══ Text excerpt
- Education: Presidency College, Kolkata University of Calcutta Bose Institute
- Known for: Research in biochemistry and academic administration
- Scientific career
- Fields: Biochemistry
- Workplaces: University of Calcutta Amity University Kolkata Sister Nivedita University

= Dhrubajyoti Chattopadhyay =

Indian biochemist and academic administrator

Dhrubajyoti Chattopadhyay (1954) is an Indian biochemist and academic administrator. He has served as the Vice-Chancellor of Sister Nivedita University in Kolkata since January 2020. He previously served as the founding Vice-Chancellor of Amity University Kolkata from 2015 to 2019, the Dean of the Faculty of Science and Pro-Vice-Chancellor of the University of Calcutta and as the Director at the Centre for Research in Nano Science and Nano Technology at the University from 2007 till 2015.

==Early life and education==

Chattopadhyay obtained his Bachelor of Science degree in Chemistry from Presidency College, Kolkata. He later completed a Master of Science degree in Biochemistry at the University of Calcutta. He received his PhD in Biochemistry from the Bose Institute, Kolkata.

==Academic career==

Chattopadhyay began his teaching career in 1981 as a lecturer in the Department of Chemistry at Jogamaya Devi College in Kolkata. In 1983 he joined the Department of Biochemistry at the University of Calcutta as a lecturer. In 1997 he became the Guha Professor at the Dr. B. C. Guha Centre for Genetic Engineering and Biotechnology at the University of Calcutta.

During his tenure at the university, he served as the Dean of the Faculty of Science (2003–2007), Director of the Centre for Research in Nanoscience and Nanotechnology (2007–2015) and Pro-Vice-Chancellor (2008–2015). In 2015 he was appointed the founding Vice-Chancellor of Amity University Kolkata. Since January 2020 he has served as the Vice-Chancellor of Sister Nivedita University in Kolkata.

Chattopadhyay's research work focuses on molecular biology, biochemistry, and biotechnology. He has received several academic recognitions. He is the elected Fellow of the National Academy of Sciences, India, Fellow of the Indian Academy of Sciences, Fellow of the West Bengal Academy of Science and Technology. He also received the UNESCO–IUMS MIRCEN-SGM fellowship to carry out research at the University of Texas.
════
══ Data section
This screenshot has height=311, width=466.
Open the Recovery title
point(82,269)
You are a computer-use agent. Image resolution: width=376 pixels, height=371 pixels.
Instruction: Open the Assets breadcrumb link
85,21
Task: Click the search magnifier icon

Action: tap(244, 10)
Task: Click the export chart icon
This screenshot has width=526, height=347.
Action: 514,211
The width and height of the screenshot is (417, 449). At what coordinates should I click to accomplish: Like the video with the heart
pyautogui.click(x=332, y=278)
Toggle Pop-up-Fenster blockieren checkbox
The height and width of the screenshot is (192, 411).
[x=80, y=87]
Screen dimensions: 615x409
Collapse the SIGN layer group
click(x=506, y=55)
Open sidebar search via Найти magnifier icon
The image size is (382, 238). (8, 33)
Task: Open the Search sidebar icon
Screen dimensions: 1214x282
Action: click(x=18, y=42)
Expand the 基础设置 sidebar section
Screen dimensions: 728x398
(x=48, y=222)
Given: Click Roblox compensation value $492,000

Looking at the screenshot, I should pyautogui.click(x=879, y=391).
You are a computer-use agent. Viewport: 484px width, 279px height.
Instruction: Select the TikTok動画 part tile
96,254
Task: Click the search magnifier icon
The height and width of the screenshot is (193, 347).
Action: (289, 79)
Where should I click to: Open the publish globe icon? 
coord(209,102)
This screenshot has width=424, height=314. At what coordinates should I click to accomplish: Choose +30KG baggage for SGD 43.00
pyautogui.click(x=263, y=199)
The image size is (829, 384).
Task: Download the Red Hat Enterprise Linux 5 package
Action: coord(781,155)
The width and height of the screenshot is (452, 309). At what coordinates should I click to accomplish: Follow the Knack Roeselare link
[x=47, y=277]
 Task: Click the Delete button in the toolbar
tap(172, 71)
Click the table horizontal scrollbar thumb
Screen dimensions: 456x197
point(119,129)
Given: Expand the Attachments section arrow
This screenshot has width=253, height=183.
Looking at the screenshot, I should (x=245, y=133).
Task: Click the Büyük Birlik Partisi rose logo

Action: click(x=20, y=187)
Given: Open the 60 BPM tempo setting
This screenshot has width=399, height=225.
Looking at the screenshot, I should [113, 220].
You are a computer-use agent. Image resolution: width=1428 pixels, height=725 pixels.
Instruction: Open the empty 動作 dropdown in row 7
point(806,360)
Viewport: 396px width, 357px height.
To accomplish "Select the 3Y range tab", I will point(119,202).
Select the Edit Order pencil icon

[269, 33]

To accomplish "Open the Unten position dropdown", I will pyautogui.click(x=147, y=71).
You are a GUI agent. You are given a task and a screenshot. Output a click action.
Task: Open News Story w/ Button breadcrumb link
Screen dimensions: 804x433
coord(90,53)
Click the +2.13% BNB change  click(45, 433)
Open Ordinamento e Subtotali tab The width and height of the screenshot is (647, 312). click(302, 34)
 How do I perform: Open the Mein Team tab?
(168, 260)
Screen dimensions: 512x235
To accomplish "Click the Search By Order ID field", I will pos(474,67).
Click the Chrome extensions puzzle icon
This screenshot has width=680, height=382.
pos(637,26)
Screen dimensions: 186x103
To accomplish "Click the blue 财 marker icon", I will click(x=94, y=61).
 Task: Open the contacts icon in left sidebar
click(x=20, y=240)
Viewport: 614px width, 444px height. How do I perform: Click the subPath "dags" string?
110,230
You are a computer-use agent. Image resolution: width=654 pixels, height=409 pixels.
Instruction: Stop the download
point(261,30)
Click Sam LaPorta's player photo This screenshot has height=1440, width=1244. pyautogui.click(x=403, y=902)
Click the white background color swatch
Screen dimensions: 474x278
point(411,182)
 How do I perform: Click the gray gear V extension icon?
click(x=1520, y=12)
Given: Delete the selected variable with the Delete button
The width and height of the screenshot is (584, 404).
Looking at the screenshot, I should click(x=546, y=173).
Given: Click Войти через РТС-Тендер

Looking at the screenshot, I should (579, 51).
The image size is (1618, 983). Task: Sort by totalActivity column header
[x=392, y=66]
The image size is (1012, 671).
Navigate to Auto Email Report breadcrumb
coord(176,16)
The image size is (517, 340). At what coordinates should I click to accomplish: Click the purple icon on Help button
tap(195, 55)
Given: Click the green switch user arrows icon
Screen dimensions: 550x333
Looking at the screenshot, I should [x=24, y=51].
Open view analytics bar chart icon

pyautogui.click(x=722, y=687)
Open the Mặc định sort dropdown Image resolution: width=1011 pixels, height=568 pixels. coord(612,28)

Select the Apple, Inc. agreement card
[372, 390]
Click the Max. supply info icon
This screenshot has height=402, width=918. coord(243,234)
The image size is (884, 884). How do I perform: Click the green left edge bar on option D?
════
### Problem statement
Could you rewrite the part of the Dhrubajyoti Chattopadhyay article from "Chattopadhyay began his" up to and including "Biotechnology at the University of Calcutta.", replacing every "lecturer" with "teacher"?

### Task response
Chattopadhyay began his teaching career in 1981 as a teacher in the Department of Chemistry at Jogamaya Devi College in Kolkata. In 1983 he joined the Department of Biochemistry at the University of Calcutta as a teacher. In 1997 he became the Guha Professor at the Dr. B. C. Guha Centre for Genetic Engineering and Biotechnology at the University of Calcutta.